> PAGE TEXT:
Like every major technology emerging before it, cloud computing progresses in fits and starts, with the inevitable realization that real progress may require significant effort and careful steps forward. The new austerity, however, calls for better ways of delivering IT services, and that requires a serious look at the increasingly strategic use of cloud services.



The architectures used by cloud computing platforms - rapid scalability, flexibility, resource pooling, and usage-based pricing - are very different from "classic" IT computing models These differences present the opportunity for significant gains in asset efficiency, capital utilization, and business responsiveness.

These gains come with a price, however, in more uncertainty and a loss of some control. The old rules of operations may not apply, and the new rules have not been universally adopted. The previously predictable and stable world of enterprise IT is now an open field of new and evolving service models. The rate of change is higher than has been experienced in many decades. Many IT veterans are skittish of newer technology, but feel they have no choice but to move forward, based on the economic incentives and competitive pressures. The prerogatives of the "new normal" require a rebalancing of risk and rewards for enterprise IT and services providers, with a relearning of operational tactics and business models.

> DATA BLOCK:
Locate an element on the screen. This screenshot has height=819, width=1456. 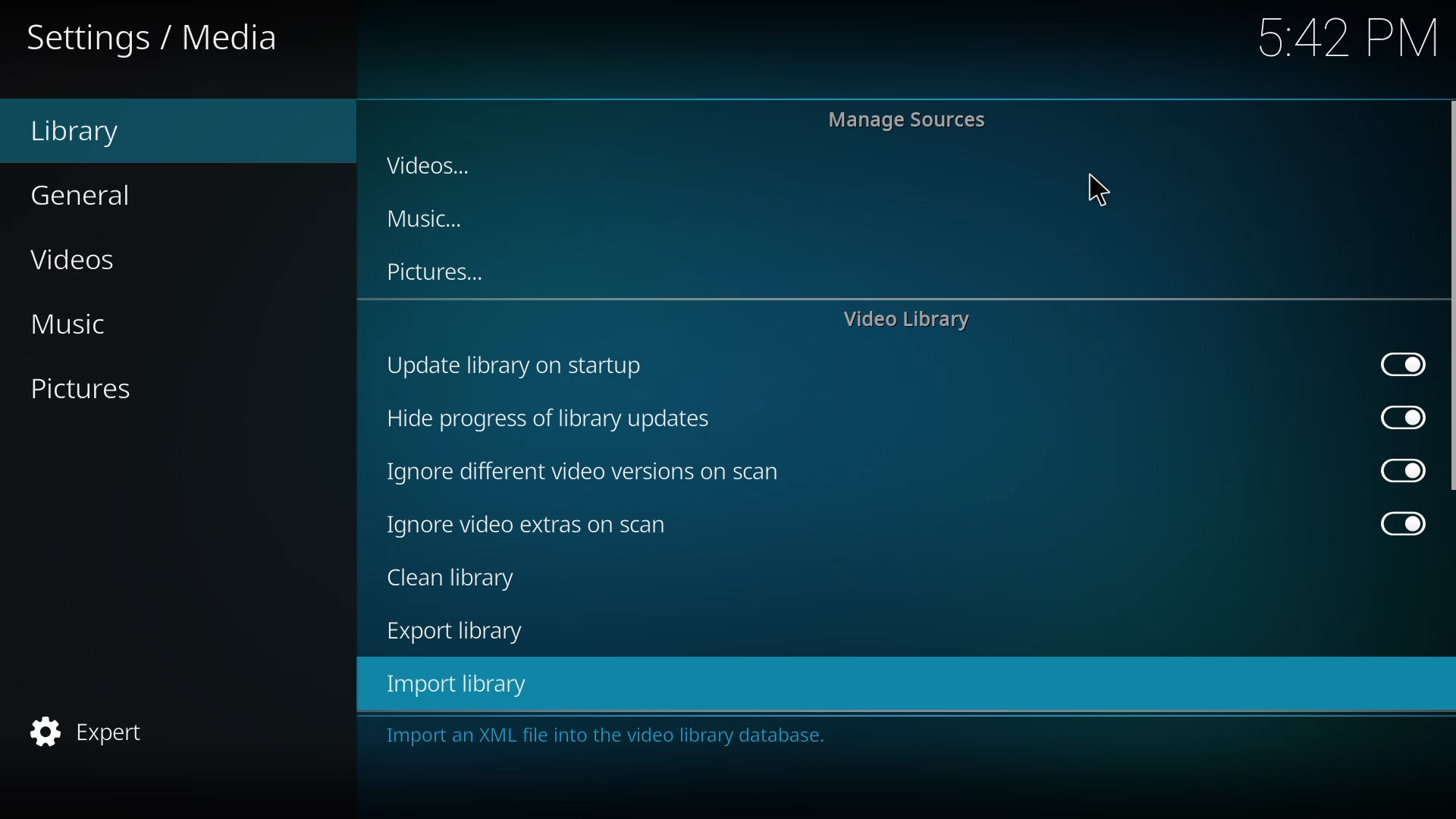
enabled is located at coordinates (1401, 367).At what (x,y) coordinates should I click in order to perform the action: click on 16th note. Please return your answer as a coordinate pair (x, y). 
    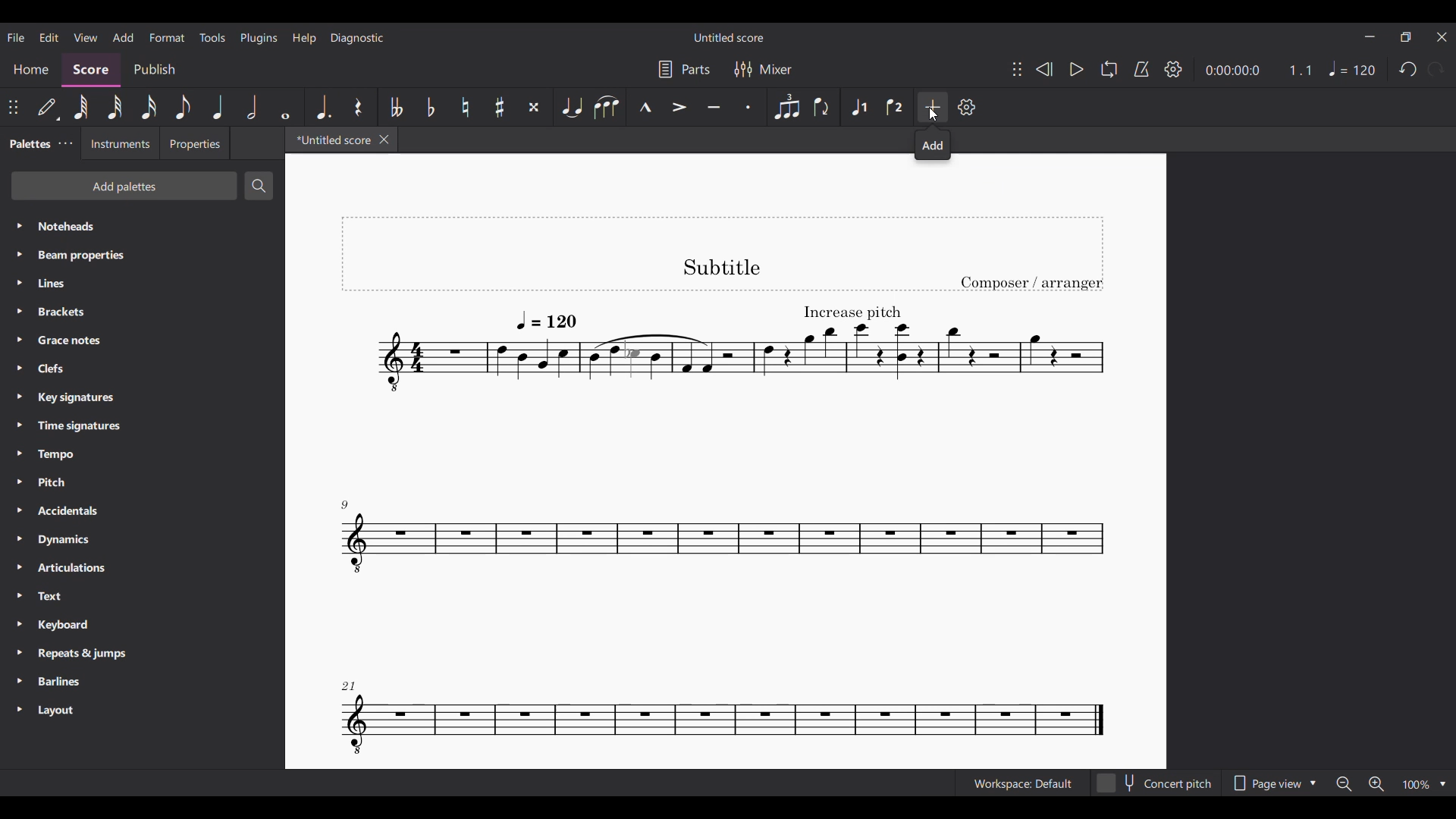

> THINGS TO DO:
[a] According to the cloud computing text, which architectures do cloud computing platforms use?
[b] Return the portion of the cloud computing text from "Like every major" up to and including "and business responsiveness.", copied word for word.
Answer using only the cloud computing text.

> PER-TASK OUTPUTS:
[a] Rapid scalability, flexibility, resource pooling, and usage-based pricing.

[b]
Like every major technology emerging before it, cloud computing progresses in fits and starts, with the inevitable realization that real progress may require significant effort and careful steps forward. The new austerity, however, calls for better ways of delivering IT services, and that requires a serious look at the increasingly strategic use of cloud services.



The architectures used by cloud computing platforms - rapid scalability, flexibility, resource pooling, and usage-based pricing - are very different from "classic" IT computing models These differences present the opportunity for significant gains in asset efficiency, capital utilization, and business responsiveness.